The Dirty Story of Where we Get our Coal
Published by MAC on 2005-03-26
The Dirty Story of Where we Get our Coal
The Chronicle-Herald
Opinion, Saturday, March 26, 2005
Ralph Surette
NOVA SCOTIA POWER gets the best quality coal it can at the cheapest price on the international market. Always sensitive to the price of electricity and, increasingly, to pollution, Nova Scotians would blame it if it did any less.
But there's an underside to the story. NSP gets that coal from the El Cerrejon Norte coal mine in northern Colombia, a notoriously dirty piece of business in that unfortunate country where it's hard to tell which is worse: the army and its paramilitary killers, the armed narco-traffickers, the rebel insurgents or the foreign corporations backed by the World Bank.
El Cerrejon Norte, one of the world's largest open-pit mines - occupying an original area 50 kilometres long and eight wide, and expanding constantly - is a continuing horror story of forced relocations of indigenous people, human rights violations, environmental destruction and other assorted injustices that one human rights group calls "a perfect example of globalization gone horribly wrong."
The subject comes up because Francisco Ramirez, president of the National Coal Miners Union of Colombia, was in Halifax this week trying to make a point. The most remarkable thing about Ramirez, apart from his immense courage, is that he's still alive. A total of 74 unionists were killed in Colombia last year alone and Ramirez says he has dodged seven assassination attempts.

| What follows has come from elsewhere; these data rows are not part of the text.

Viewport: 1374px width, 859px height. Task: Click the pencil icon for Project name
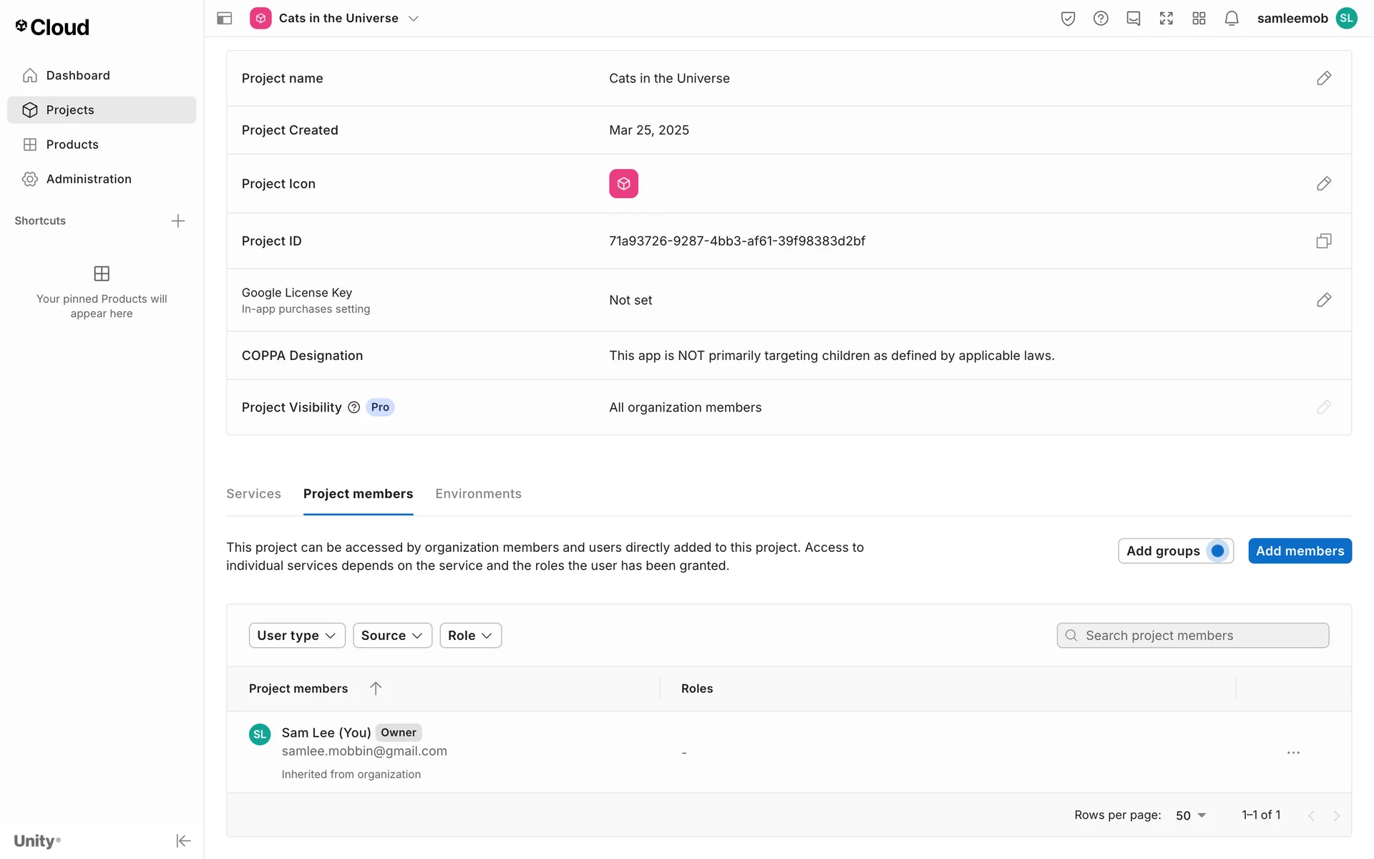tap(1323, 78)
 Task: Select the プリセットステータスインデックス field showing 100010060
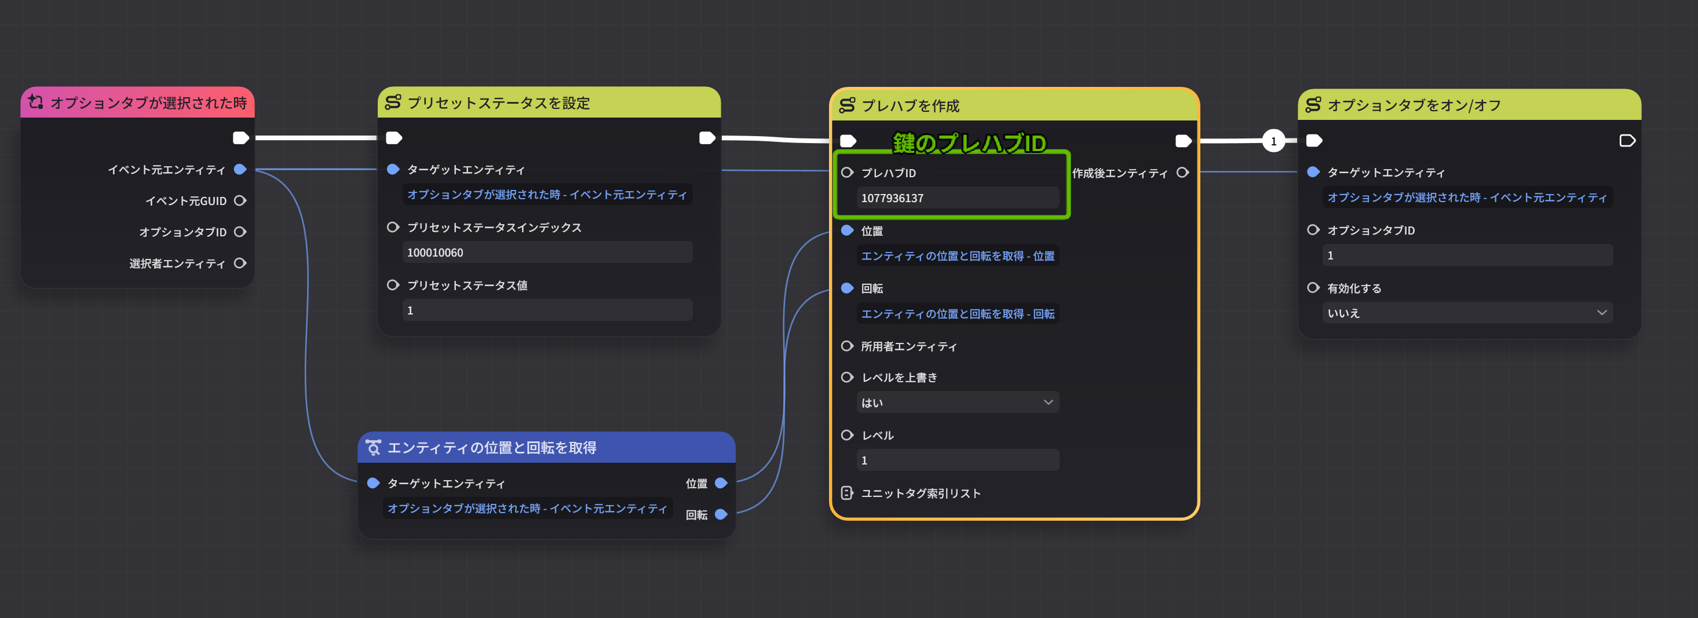[x=547, y=252]
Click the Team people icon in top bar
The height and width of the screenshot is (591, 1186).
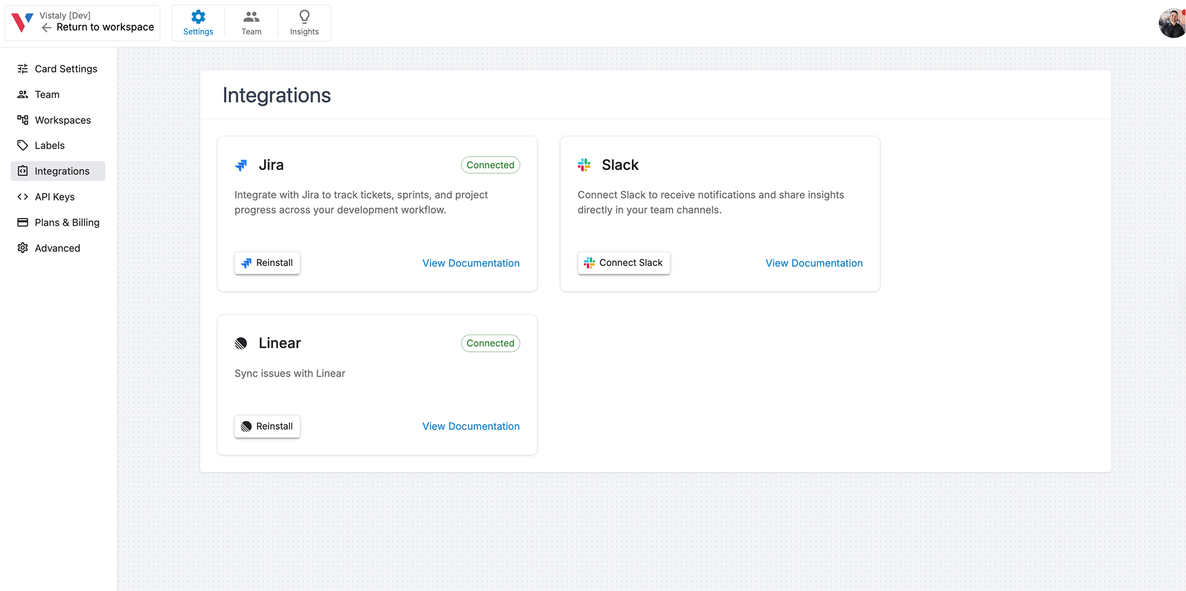(x=251, y=16)
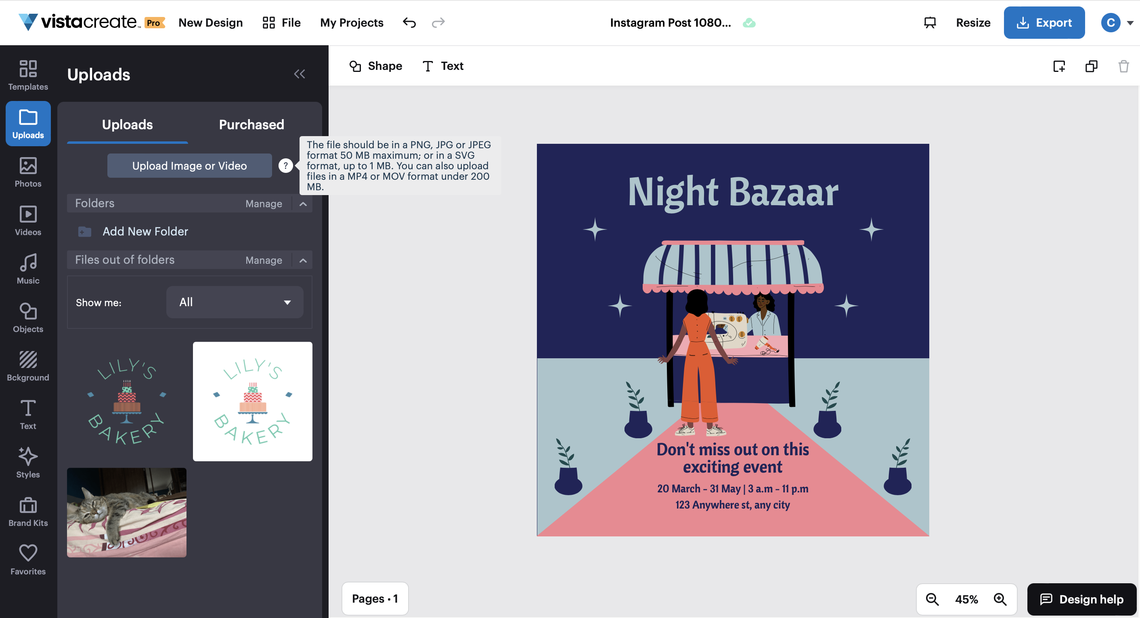Click the zoom out magnifier icon
1140x618 pixels.
tap(932, 599)
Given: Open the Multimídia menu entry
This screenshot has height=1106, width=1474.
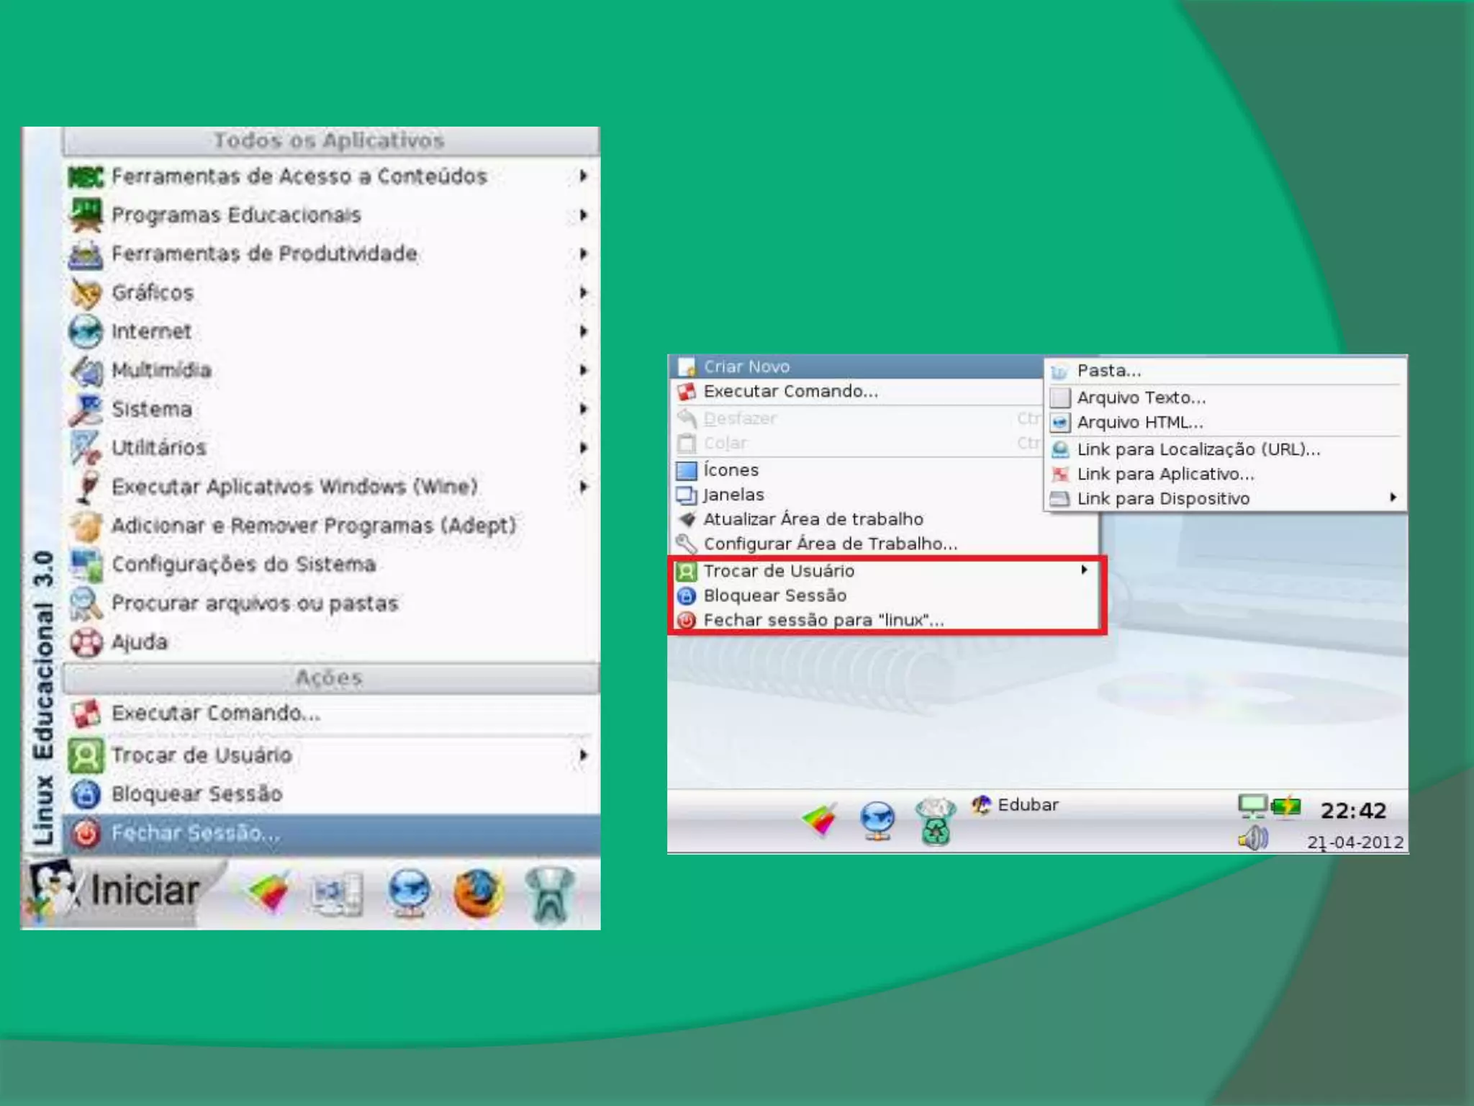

He wants NSP and anyone else with clout to pressure the multinationals and the Colombian government to respect human rights. Despite the reasonableness of this request, he doesn't appear to have received much of a hearing at NSP. What should we think, then, since our demand for coal is part of the problem?
First, here's more of the story. The mine began as a joint venture between the Colombian government and Exxon Corporation 25 years ago intended to supply cheap, high-quality coal to North America and Europe.
It bordered on and partly covered reservation land of the indigenous Wayuu people, whose way of life has been largely shattered.
In 2000, as a result of pressure to privatize from the World Bank and the International Monetary Fund, the Colombian government sold its half to an international consortium. In 2002, Exxon (now Exxon-Mobil) sold its half to the consortium as well - but not before the community of Tabaco (pop. 700) was bulldozed flat to expand the mine.
It was done so quickly and without notice that residents, pushed out by 500 soldiers and 200 police who accompanied the mine operator, didn't even have time to retrieve their personal effects. When the job was complete, the village's school and clinic were also razed and the cemetery desecrated. There was no compensation. Critics accused Exxon of doing this as part of the deal, before it bowed out.
If such corporate degeneracy, done in our name as First World consumers, shock us, what can we in fact do?
Here's one thing. In 2002, representatives of the Wayuu visited Salem, Mass., where the power plant imports coal from the mine. Salem city council promptly passed a resolution supporting their struggle, and the power plant manager called the El Cerrejon Norte operators telling them the town expected them to negotiate with the Wayuu and find a just settlement.
Since our electrical system in Nova Scotia (80 per cent coal) functions on these people's misery, don't we owe them as much? If we are indeed a moral people, why wouldn't our legislature pass a similar resolution and NSP similarly convey its expectation that justice be done?
The Wayuu representatives, in their U.S. tour, went on to the Exxon-Mobil shareholders' meeting where their story caused some embarrassment. International support has been growing. Meanwhile, the Colombian supreme court has ruled that the residents of Tabaco be compensated - although collecting has proved elusive.
Nevertheless, a half dozen communities beyond Tabaco that were expected to suffer the same fate by now - their names are Tamaquitos, Guamachito, Provincial, Roche, Patilla and Chancleta - haven't yet. Meanwhile, the company's publication, which I found on the Internet, is bragging about supporting a couple of medical clinics in the area. Maybe even they are having twinges of conscience. Can we do any less?
Ralph Surette is a veteran Nova Scotia journalist living in Yarmouth County.